▶ _Aim of the task_:
Each line from the one with "Task: Select the OBD 2 vertical tab" through the final line of the entries below must be printed exactly, and the pictures must not be.
**** The records
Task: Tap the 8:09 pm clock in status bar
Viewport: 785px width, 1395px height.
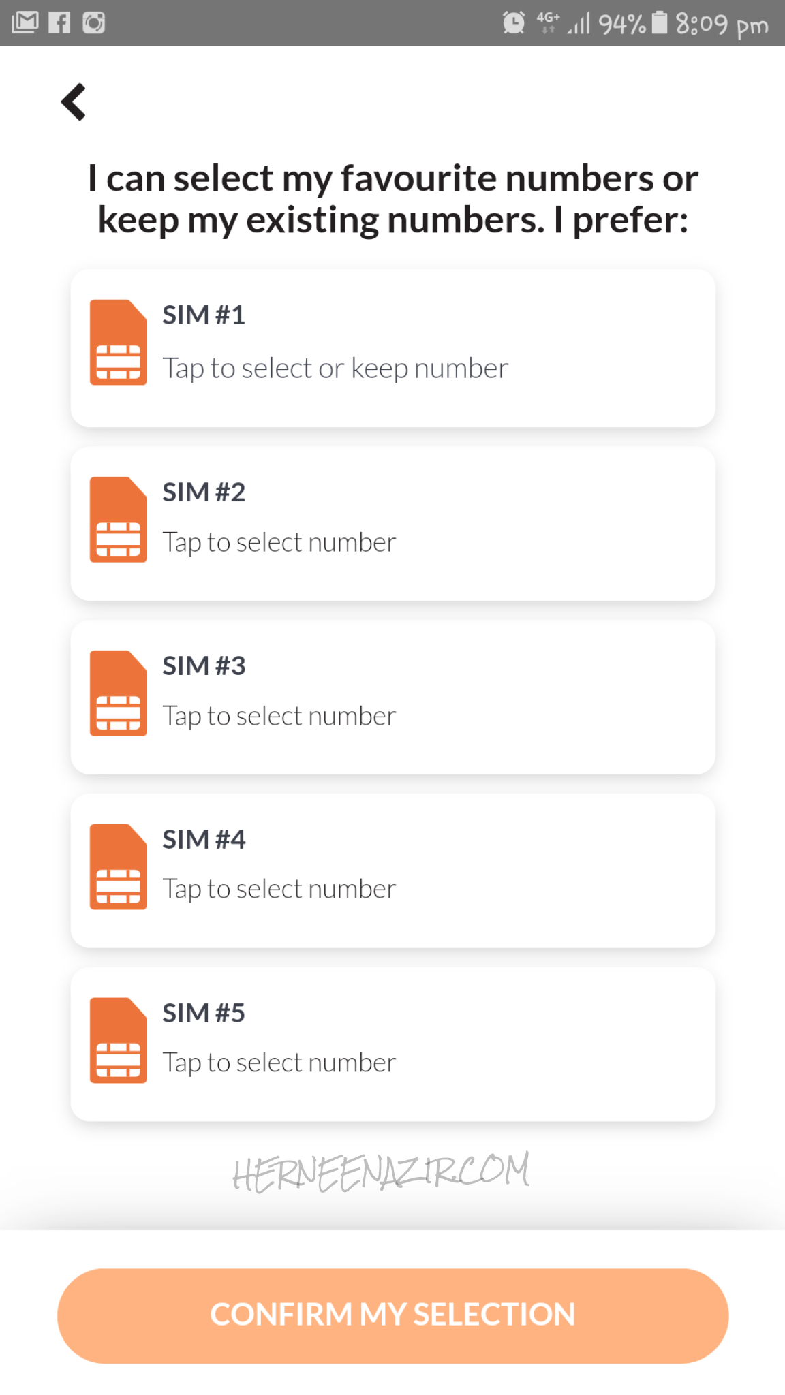Action: 722,25
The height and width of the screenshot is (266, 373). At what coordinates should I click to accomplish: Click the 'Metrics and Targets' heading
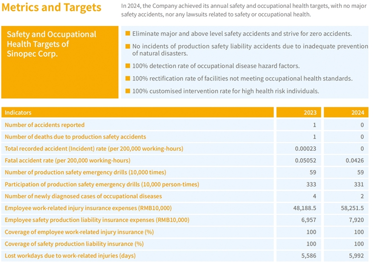tap(52, 8)
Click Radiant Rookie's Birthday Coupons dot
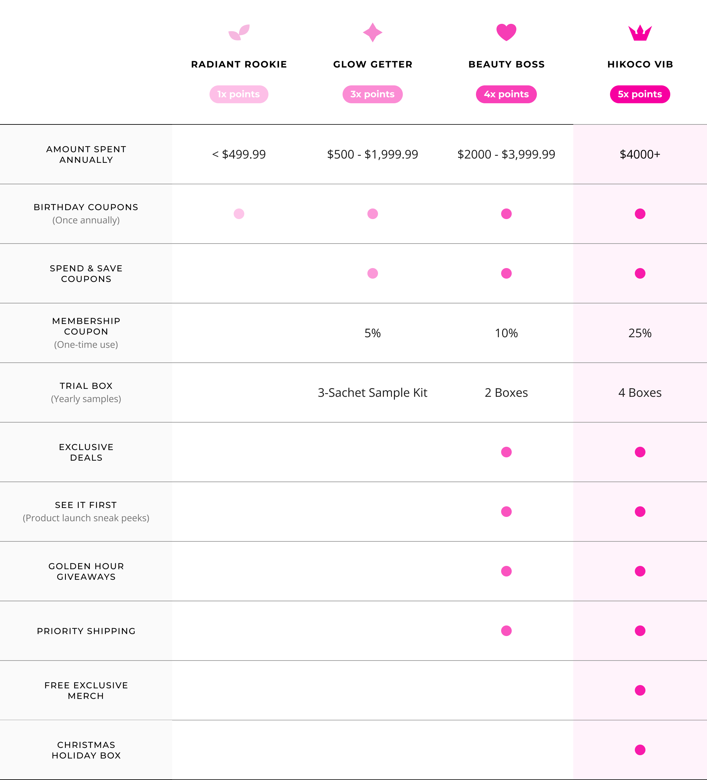The height and width of the screenshot is (780, 707). (x=239, y=214)
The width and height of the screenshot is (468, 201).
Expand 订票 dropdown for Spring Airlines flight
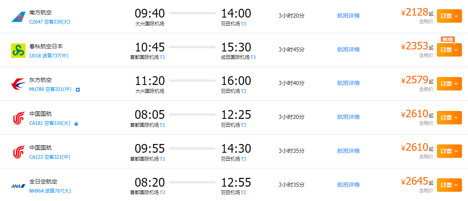(449, 50)
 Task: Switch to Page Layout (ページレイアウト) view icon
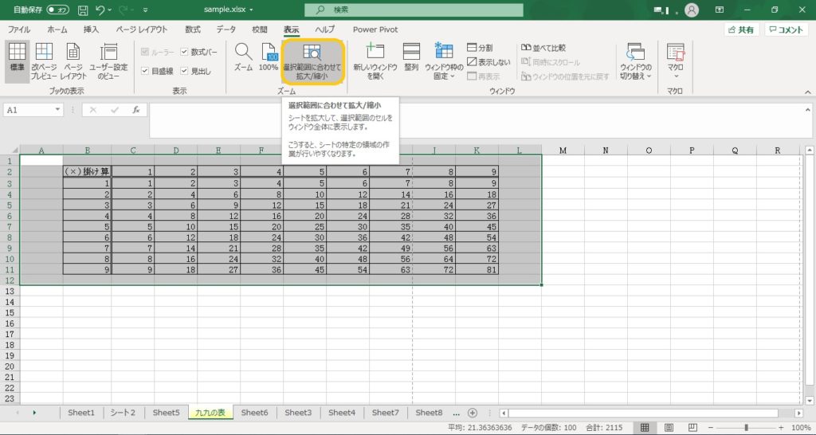(x=73, y=61)
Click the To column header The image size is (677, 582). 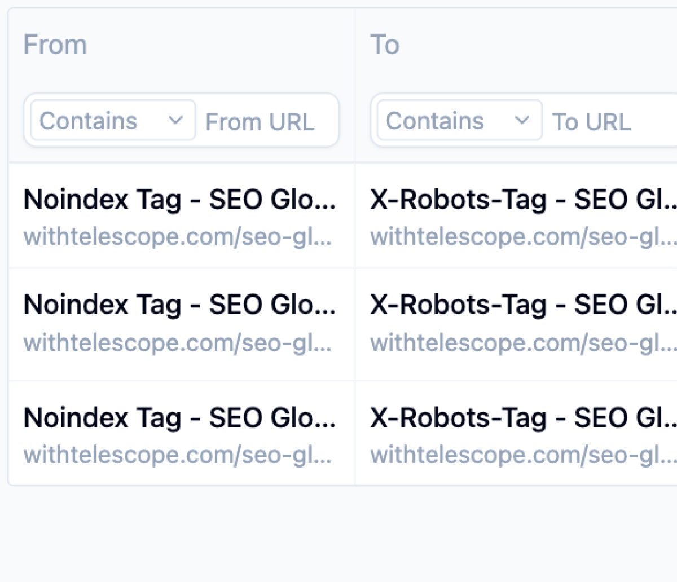385,45
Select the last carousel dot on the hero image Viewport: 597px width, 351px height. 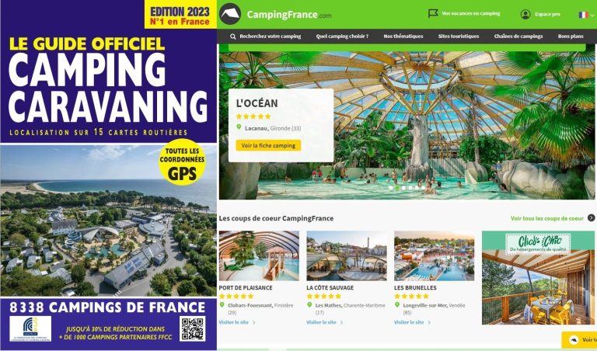point(423,188)
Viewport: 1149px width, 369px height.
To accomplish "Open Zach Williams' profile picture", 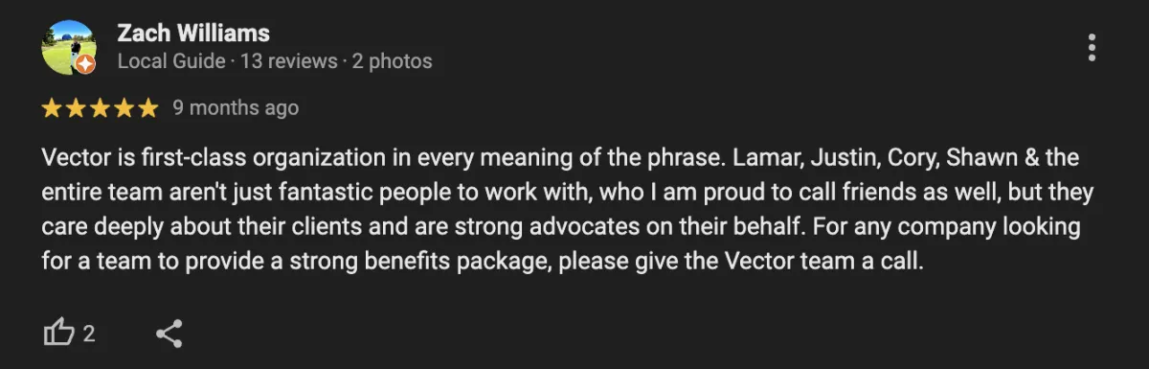I will 68,47.
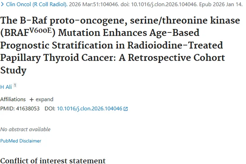
Task: Click the external link icon after the DOI
Action: pos(125,109)

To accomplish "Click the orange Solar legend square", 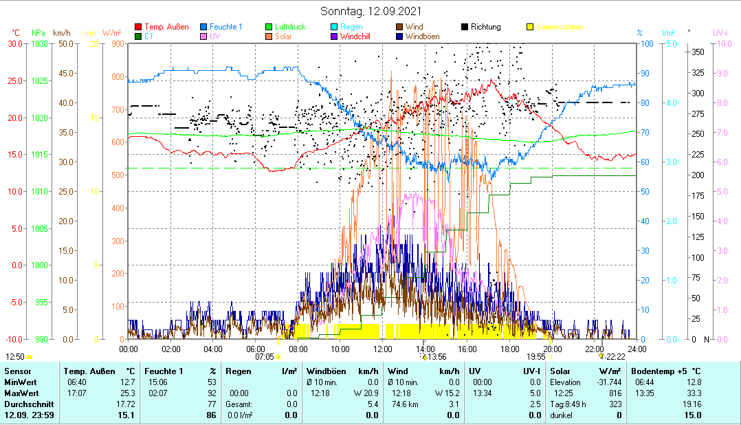I will click(269, 36).
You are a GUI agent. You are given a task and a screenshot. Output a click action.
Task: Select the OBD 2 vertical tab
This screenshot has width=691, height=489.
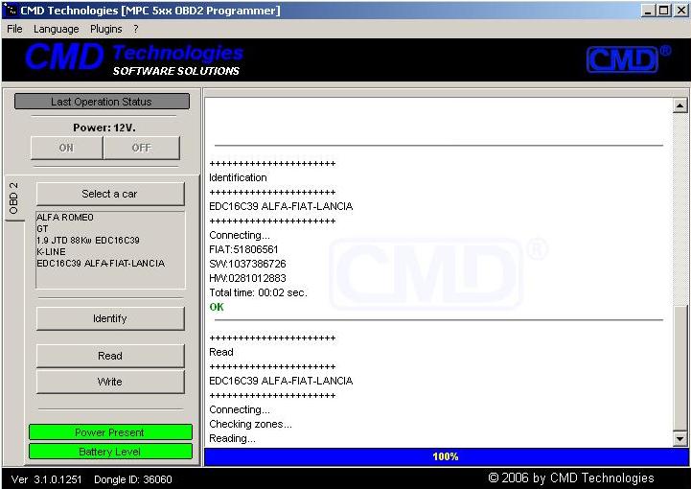click(x=14, y=198)
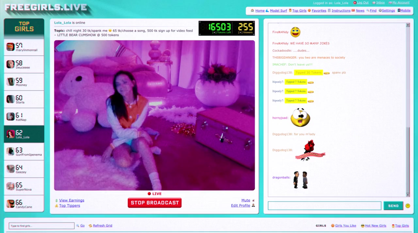Select the KatNap entry ranked 61
This screenshot has height=233, width=418.
24,117
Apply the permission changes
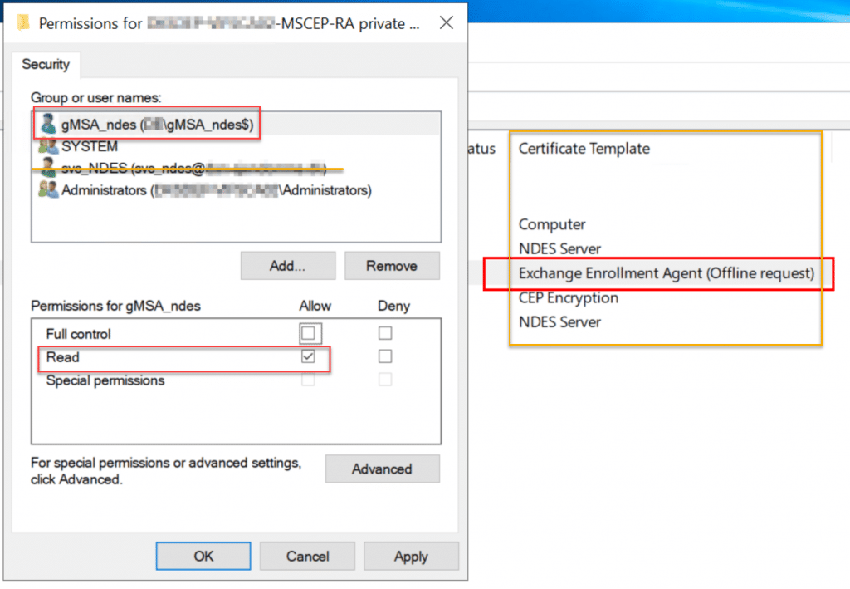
********
▶ _Problem solution_:
Task: Select the OBD 2 vertical tab
This screenshot has width=691, height=489.
click(x=14, y=198)
Select the KatNap entry ranked 61
This screenshot has height=233, width=418.
24,117
Apply the permission changes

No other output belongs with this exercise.